The book marshals a diverse intellectual and ideological history of free movement as an ideal — from Immanuel Kant’s late-eighteenth-century vision of a European « pacific federation » that would sustain « perpetual peace » and encourage a « universal cosmopolitan existence », through Victor Hugo’s prophesied « United States of Europe », and through varied twentieth-century disciples and Europhile philosopher-politicians. Between the world wars, for instance, Richard Coudenhove-Kalergi (« a philosopher-politician of Austrian and Japanese descent » whom Hitler would condemn as a « cosmopolitan bastard » in Mein Kampf) pushed for a Pan-Europa that would « save Europe » from both « Russian hegemony » and « American capital ». Later, that vision could fit the imperatives of the Cold War, too. Pan-European visions tended to fold African colonization into that liberal project (for Coudenhove-Kalergi, Africa was both Europe’s « nearest neighbor » and its « plantation »); postwar expressions of those visions often papered over decolonization and its reckonings. The ideal of free movement also had a leftist flank, notably the Italian Eurocommunist Altiero Spinelli, who co-wrote the manifesto per un’Europa libera e unita (For a Free and United Europe) in 1941, and who would become one of the EU’s founding figures.
To found a Europe on that ideal was to reach above mere markets and a merely political union — above, that is, the fundaments of the European Coal and Steel Community that had come into being in 1951, and of the European Economic Community created by the Treaty of Rome in 1957. Those formations had the common market as their foundation, such that when other rights and privileges were articulated, they were articulated with the market as their philosophical bedrock. Euro-statesmen had various attitudes toward that bedrock: resignation, realism, triumphalism. One case that came before the European Court of Justice — Gravier v. City of Liége, decided February 1985 — was paradigmatic: Françoise Gravier, an aspiring French cartoonist who had enrolled in the Académie Royale des Beaux-Arts in Liège, Belgium, brought a case against the extra tuition she had to pay. She won, but the case cemented a logic: Gravier was free to make that intra-European move because cartooning was deemed economic activity.
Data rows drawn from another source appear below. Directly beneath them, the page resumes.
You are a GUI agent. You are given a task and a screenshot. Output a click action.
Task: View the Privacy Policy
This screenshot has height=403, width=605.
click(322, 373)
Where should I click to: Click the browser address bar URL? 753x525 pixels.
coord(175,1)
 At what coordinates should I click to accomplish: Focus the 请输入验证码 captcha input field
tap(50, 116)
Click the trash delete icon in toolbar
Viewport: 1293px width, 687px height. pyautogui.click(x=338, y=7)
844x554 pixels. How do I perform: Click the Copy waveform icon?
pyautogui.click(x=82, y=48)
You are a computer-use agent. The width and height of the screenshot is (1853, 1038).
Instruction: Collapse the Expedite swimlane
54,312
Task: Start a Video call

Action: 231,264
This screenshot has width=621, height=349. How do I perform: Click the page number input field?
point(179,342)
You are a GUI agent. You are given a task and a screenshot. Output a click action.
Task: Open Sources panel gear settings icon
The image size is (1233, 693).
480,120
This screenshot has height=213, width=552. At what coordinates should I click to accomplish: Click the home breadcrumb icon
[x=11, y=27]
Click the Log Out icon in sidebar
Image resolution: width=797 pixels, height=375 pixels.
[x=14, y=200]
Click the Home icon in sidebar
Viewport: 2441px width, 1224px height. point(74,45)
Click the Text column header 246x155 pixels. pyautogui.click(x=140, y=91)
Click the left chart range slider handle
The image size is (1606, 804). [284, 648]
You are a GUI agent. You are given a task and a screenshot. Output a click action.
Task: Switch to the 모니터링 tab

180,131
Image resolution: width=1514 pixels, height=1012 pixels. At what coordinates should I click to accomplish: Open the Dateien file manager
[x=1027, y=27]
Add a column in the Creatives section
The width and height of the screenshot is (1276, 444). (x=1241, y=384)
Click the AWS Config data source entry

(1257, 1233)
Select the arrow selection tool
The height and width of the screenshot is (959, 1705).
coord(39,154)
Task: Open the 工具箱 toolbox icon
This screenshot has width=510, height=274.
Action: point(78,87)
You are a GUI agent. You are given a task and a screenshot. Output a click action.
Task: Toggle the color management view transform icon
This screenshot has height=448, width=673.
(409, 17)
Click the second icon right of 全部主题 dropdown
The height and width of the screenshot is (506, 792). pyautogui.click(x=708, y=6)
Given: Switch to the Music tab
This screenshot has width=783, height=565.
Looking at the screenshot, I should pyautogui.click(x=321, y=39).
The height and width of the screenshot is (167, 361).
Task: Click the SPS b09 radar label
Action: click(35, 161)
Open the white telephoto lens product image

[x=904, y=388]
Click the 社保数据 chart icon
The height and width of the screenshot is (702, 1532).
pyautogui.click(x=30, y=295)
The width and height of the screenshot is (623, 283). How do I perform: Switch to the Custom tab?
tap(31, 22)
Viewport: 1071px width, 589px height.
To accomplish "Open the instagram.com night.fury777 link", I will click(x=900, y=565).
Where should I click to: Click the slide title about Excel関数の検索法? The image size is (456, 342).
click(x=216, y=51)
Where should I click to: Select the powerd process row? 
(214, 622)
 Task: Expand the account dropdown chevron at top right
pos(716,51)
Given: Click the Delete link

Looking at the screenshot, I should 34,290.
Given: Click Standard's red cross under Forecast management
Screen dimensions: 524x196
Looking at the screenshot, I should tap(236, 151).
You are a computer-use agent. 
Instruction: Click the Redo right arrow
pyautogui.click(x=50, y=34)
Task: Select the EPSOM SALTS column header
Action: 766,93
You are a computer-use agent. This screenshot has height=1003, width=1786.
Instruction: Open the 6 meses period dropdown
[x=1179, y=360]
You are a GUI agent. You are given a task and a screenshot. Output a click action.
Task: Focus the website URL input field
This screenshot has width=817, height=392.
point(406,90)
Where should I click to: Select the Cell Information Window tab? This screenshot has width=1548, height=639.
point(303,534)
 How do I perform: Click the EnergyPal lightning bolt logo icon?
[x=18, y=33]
Less philosophical were the trucks stalled at various national borders: the Europe of the traffic jam. « Sometimes the wait at the borders lasted as long as 20 hours, » Stanley-Becker notes. « Freight perished in the cold — livestock, milk, and millions of eggs. » These jams spurred truckers’ uprisings, for instance at Italy’s borders with France and Austria.2 Such frustrations with inefficiency, such protests for easier economic circulation, were surely on the horizons of the diplomats from the five first Schengen countries — all from the center right and center left, and mostly lawyers — who gathered in Brussels in February 1985 to work out the first treaty, though they did not mention the blockades.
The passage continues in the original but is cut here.